[DOCUMENT PASSAGE]:
The Arsenal da Esperança is “uma CASA QUE ACOLHE” – a House of Hospitality – founded in São Paulo in 1996, by the initiative of an Italian, Ernesto Olivero, and a Brazilian archbishop, Dom Luciano Pedro Mendes de Almeida.
Located at the site of the Hospedaria de Imigrantes – an historic Immigration Station of São Paulo –, the Arsenal is inhabited by SERMIG – the Fraternity of Hope, a community of married couples and consecrated religious persons founded in 1964 in Italy by Ernesto Olivero and his wife Maria.
For 24 years, the doors of the Arsenal da Esperança have remained open to 1,200 men who are facing challenges, the so-called "people experiencing homelessness," young people and adults who suffer from a lack of work, home, food, health, and family.
Those who enter into this house find a clean and welcoming place to rest, take a shower, eat and attend professional courses, and take advantage of many other services, such as social work services, laundry, a medical center, literacy support, a library, a football court, a games room, support groups, and more...
Each man can find his own space, discover his rights and duties and, above all, find the opportunity to do good works and seeking the meaning of his life. Many who were welcomed in times of frailty, pain, and illness regained hope, rebuilt family relationships, found work, or are seeking a new path in life.
In 24 years of uninterrupted operation the Arsenal da Esperança has accommodated more than 63,000 people, offering them 9,925,731 nights of hospitality, 25,013,830 meals (including breakfast, lunch, and dinner), 2,729,500 appointments with internal social work services, and 330,630 medical appointments and medical prescriptions (Data updated in March 2020). This journey has been possible thanks to the trust of the Government of the State of São Paulo and the Municipal Government of the city of São Paulo.
The prayerfulness and spirituality lived out by SERMIG – the Fraternity of Hope inspire and embrace all this work and make the Arsenal a "metropolitan monastery," a point of encounter and collaboration with civil society, with the world of volunteering, and above all with young people, who find within this establishment the opportunity for dialogue and "growth," being promoters of actions of peace, justice and solidarity.

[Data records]
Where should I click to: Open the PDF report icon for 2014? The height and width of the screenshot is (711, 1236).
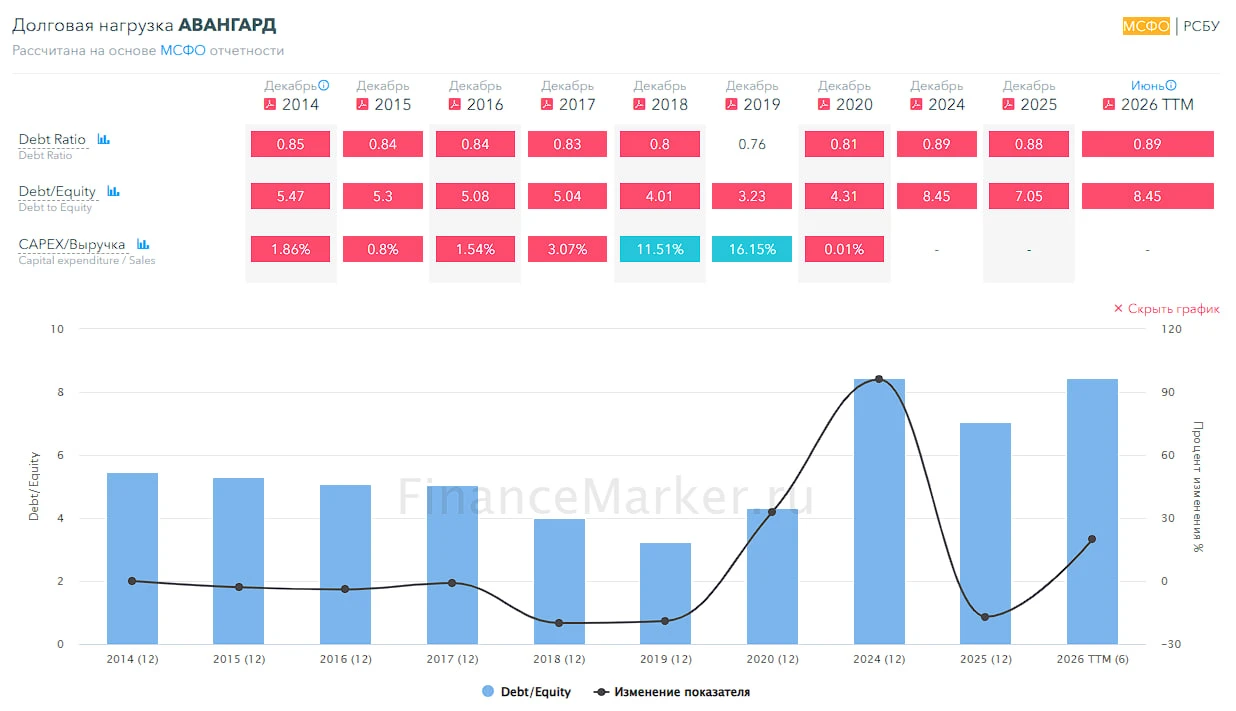coord(269,104)
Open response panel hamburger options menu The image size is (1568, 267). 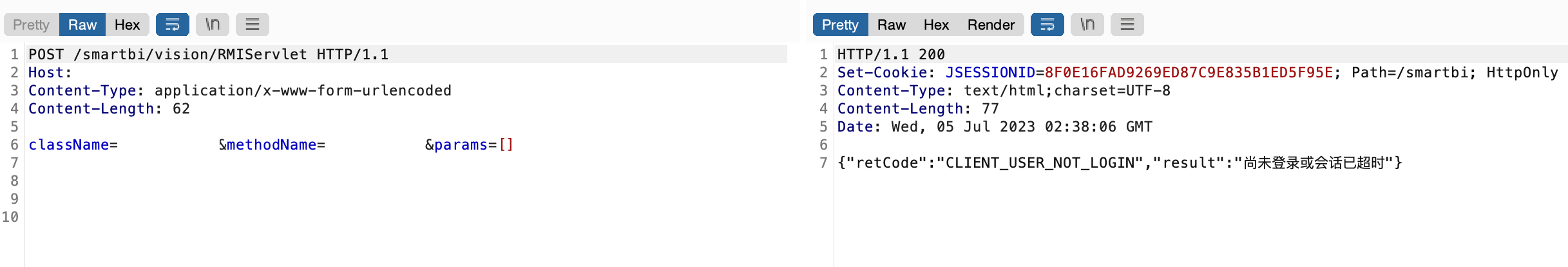pyautogui.click(x=1127, y=25)
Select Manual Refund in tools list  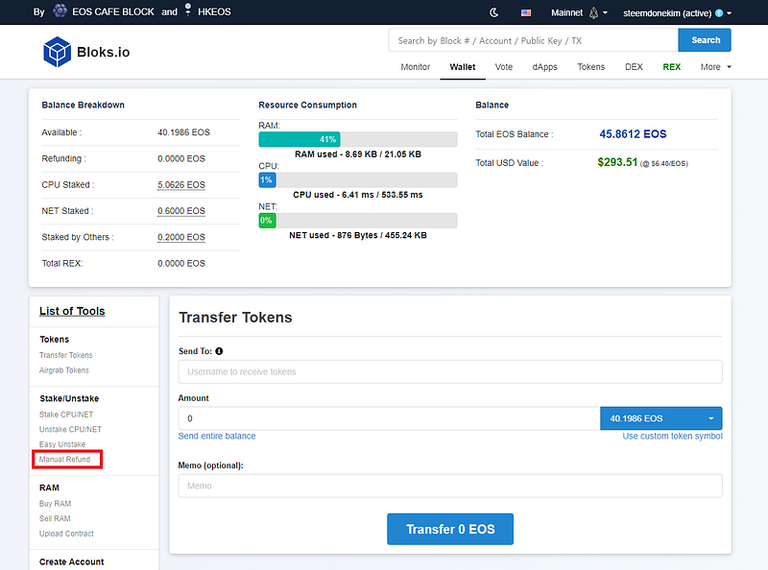(x=65, y=460)
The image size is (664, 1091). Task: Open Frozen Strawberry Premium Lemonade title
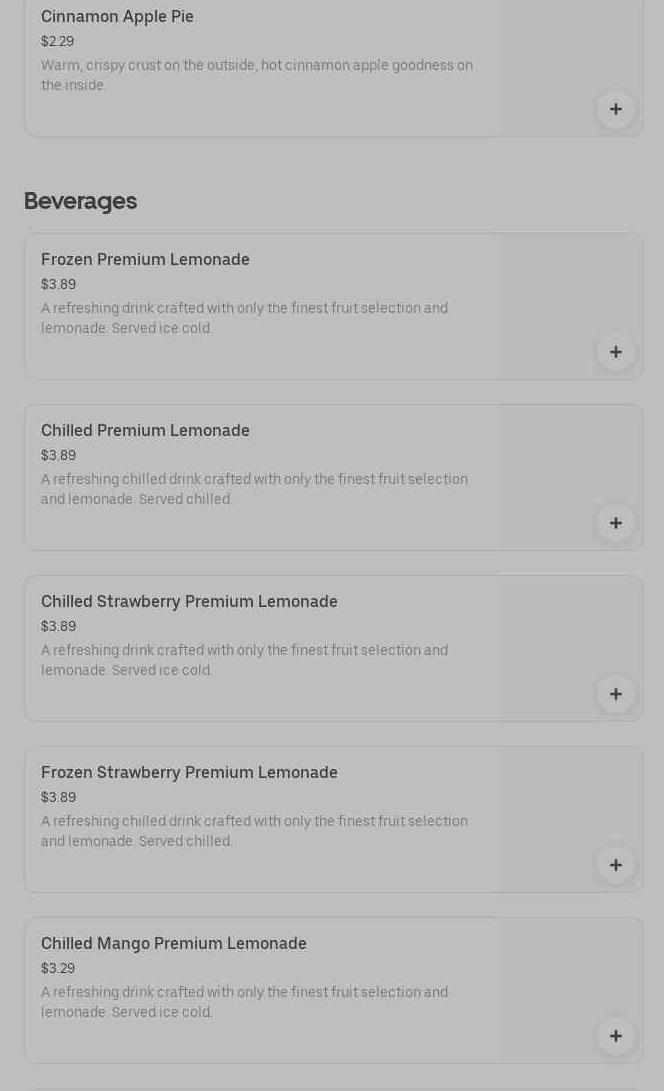click(x=189, y=772)
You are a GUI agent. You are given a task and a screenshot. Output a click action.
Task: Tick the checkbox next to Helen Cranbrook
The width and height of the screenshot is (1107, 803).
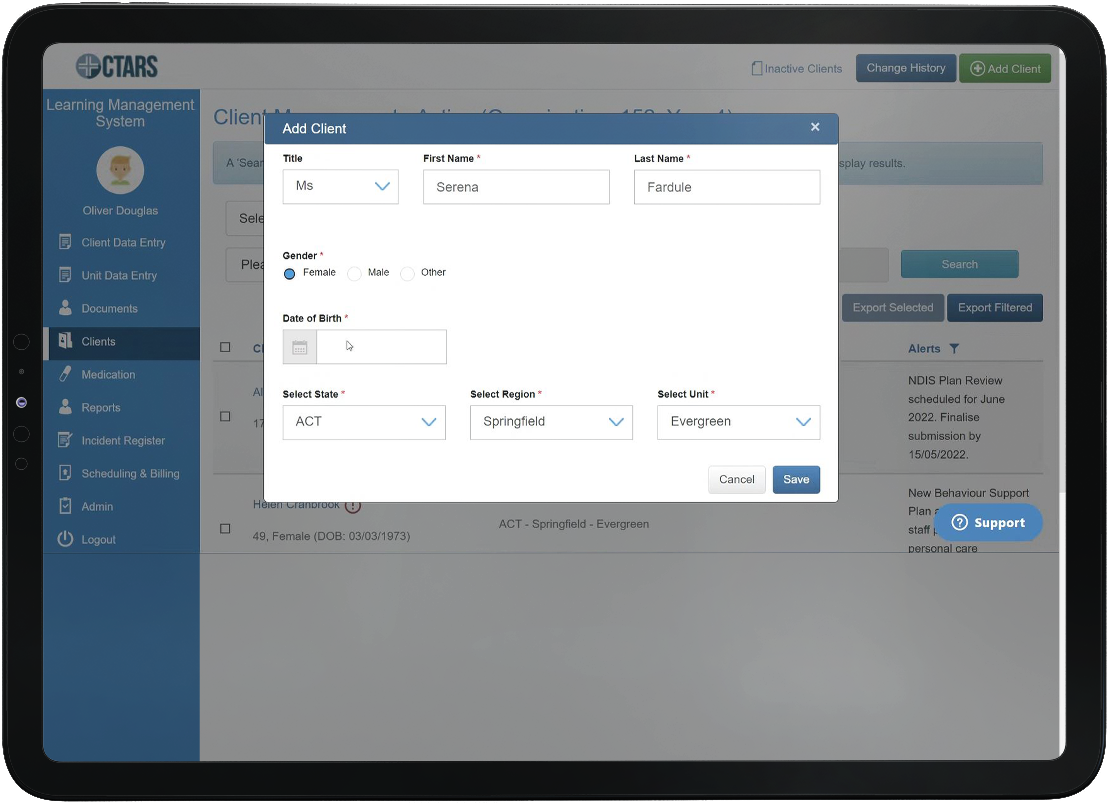tap(225, 528)
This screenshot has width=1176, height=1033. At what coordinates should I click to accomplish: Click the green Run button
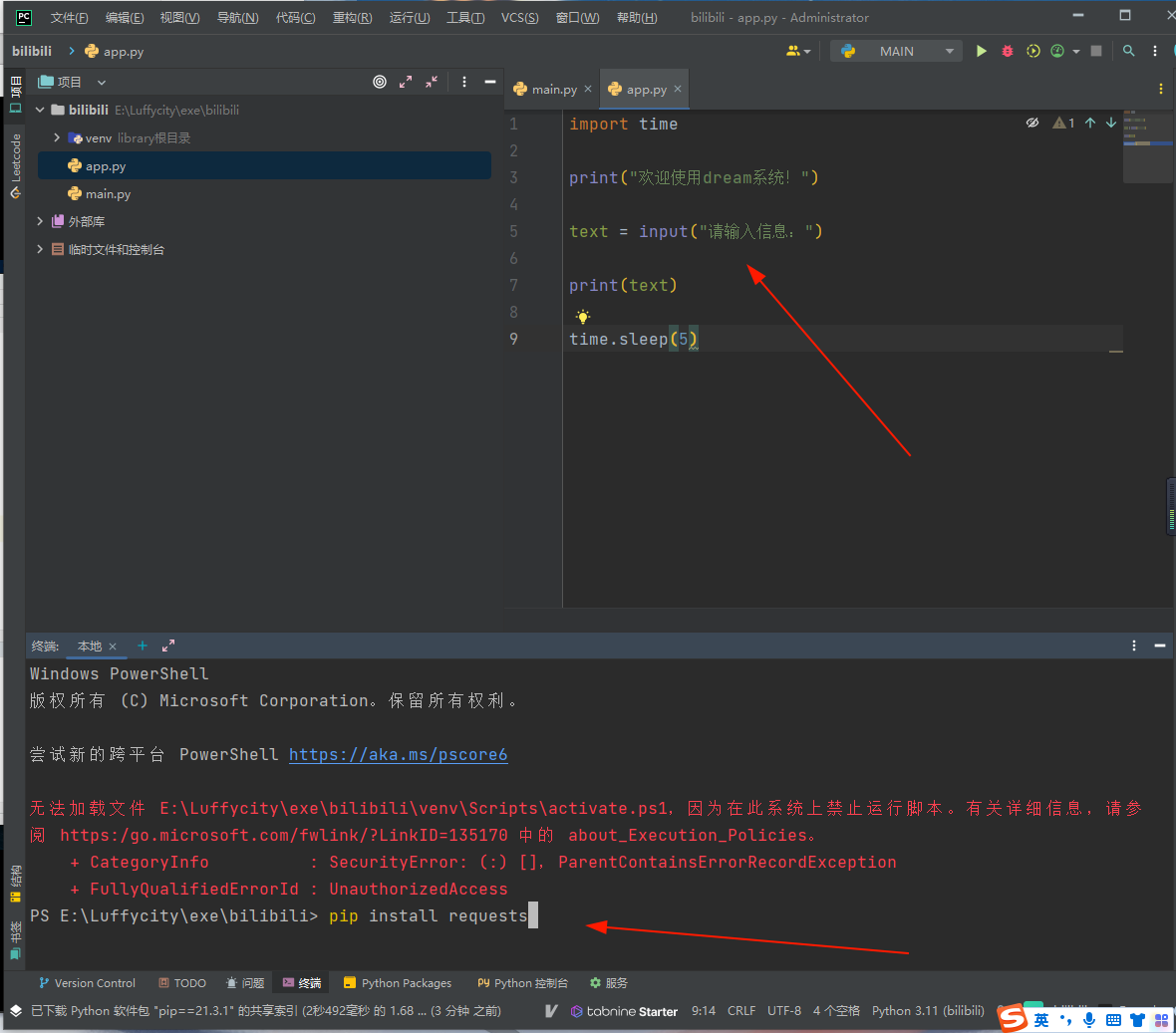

[PROBLEM 1]:
List the services that the passage about the Arsenal da Esperança names after the words "such as."
[PROBLEM 2]:
Answer these questions using the passage about the Arsenal da Esperança:
(a) In what year was SERMIG founded?
(b) How many meals has the Arsenal offered?
(c) Whose trust made this journey possible?
[PROBLEM 3]:
Decide whether each statement agrees with the passage about the Arsenal da Esperança:
(a) The Arsenal was founded in Italy.
(b) The Arsenal stands at the site of a historic immigration station.
(c) The Arsenal has accommodated fewer than 50,000 people.

[EXERCISE OUTPUT 1]:
social work services, laundry, a medical center, literacy support, a library, a football court, a games room, support groups

[EXERCISE OUTPUT 2]:
(a) 1964
(b) 25,013,830
(c) The Government of the State of São Paulo and the Municipal Government of the city of São Paulo

[EXERCISE OUTPUT 3]:
(a) No: "founded in São Paulo in 1996"
(b) Yes: "Located at the site of the Hospedaria de Imigrantes – an historic Immigration Station of São Paulo –"
(c) No: "has accommodated more than 63,000 people"